A mutual dependency exists when two types depend directly on each other. Mutual dependencies are caused by unwanted dependencies in one or both directions. There are many different kinds of dependency; here are a few examples of how an inter-type dependency from T1 to T2 can occur:

T1 derives from a type involving T2, for example T2 itself or List<T2>.
T1 declares a field of a type involving T2.
T1 declares a method whose return type involves T2.
A method of T1 declares a local variable whose type involves T2.
A method of T1 catches an exception of a type involving T2.

Mutual dependencies prevent you from considering either entity in isolation, affecting readability and testability.
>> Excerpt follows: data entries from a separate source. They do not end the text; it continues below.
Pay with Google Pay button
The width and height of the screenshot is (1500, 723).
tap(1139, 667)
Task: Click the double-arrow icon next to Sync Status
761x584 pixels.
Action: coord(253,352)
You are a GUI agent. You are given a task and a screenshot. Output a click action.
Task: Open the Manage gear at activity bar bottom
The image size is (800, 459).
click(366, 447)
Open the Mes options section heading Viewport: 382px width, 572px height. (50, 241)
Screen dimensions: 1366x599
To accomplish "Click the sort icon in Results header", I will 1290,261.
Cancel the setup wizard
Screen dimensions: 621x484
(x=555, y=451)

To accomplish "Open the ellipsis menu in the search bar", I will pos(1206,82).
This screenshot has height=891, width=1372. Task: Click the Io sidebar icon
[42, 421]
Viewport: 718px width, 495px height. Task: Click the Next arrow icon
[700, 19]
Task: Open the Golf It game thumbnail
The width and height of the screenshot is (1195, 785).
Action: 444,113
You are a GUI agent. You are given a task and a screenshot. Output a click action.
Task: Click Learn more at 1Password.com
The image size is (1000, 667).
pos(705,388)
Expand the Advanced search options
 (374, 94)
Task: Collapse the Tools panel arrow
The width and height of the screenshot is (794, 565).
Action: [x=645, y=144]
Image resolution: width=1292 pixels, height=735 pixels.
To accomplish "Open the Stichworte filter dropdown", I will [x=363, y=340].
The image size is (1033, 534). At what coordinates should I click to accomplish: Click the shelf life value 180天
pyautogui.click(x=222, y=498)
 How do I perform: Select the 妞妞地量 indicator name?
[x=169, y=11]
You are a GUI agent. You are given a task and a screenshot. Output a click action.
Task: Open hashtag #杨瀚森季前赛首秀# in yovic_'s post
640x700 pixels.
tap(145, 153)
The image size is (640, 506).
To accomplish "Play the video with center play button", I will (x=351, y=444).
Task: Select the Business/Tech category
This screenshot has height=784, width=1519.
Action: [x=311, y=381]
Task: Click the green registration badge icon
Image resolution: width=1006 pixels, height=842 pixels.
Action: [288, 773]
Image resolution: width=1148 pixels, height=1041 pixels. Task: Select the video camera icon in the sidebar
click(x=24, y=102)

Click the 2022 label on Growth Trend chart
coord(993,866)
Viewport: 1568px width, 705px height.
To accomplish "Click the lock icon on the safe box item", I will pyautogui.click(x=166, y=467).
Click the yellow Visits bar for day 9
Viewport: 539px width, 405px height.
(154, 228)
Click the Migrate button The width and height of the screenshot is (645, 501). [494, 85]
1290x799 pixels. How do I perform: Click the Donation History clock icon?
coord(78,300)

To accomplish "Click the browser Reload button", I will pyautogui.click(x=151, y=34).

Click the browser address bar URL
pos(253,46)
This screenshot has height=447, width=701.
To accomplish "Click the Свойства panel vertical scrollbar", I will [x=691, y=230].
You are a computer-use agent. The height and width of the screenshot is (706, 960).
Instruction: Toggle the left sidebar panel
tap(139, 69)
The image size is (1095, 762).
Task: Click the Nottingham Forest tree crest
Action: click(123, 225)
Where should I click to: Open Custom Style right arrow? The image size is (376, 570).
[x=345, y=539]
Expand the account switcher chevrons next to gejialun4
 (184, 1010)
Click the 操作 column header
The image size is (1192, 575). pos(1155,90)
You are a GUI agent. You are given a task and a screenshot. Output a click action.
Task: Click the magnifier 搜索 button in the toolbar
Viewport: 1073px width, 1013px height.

For example, if types T1 and T2 depend on each other, then it is generally impossible to fully understand T1 without understanding T2, and vice-versa. Moreover, neither type can be tested without the other being present. Whilst mocking can alleviate this latter problem to some extent, breaking the mutual dependency is a better solution. For example, suppose we could remove all of the dependencies from T2 to T1 - in that case, we would be able to test T2 in isolation, and completely side-step the need to provide a T1, mocked or otherwise.

Breaking mutual dependencies involves finding ways of removing the unwanted individual dependencies that cause them. The way to do this depends on the kind of dependency in question, with some kinds (for example, dependencies caused by inheritance) being much harder to break than others. A full list of ways to break cycles is beyond the scope of this help topic, however, a few high-level techniques for breaking a dependency from T1 to T2 include:

Introducing an interface that is implemented by T2. T1 can then be refactored to use T2 only via the interface, which breaks the cycle.
Moving the depended-on code in T2 to a third (possibly new) entity. T1 can then depend on this third entity instead of on T2, breaking the cycle. T2 is allowed to depend on the third entity as well, although it does not have to if there is no need.
Merging T1 and T2 together (for example, if there was an artificial separation between two parts of the same concept). This is not a generally-applicable solution, but is sometimes the right thing to do. It has the effect of internalizing the cycle, which is sufficient to solve the problem.

For more information on how to break unwanted dependencies, see the references (particularly [Lakos]).

In this example BadModel and BadView are mutually dependent.

The interface technique can be used to break the dependency between the model and the view. The IModelListener interface allows BetterView to interact with BetterModel without dependency.

J. Lakos. Large-Scale C++ Software Design. Addison-Wesley, 1996.

M. Fowler. Refactoring. Addison-Wesley, 1999.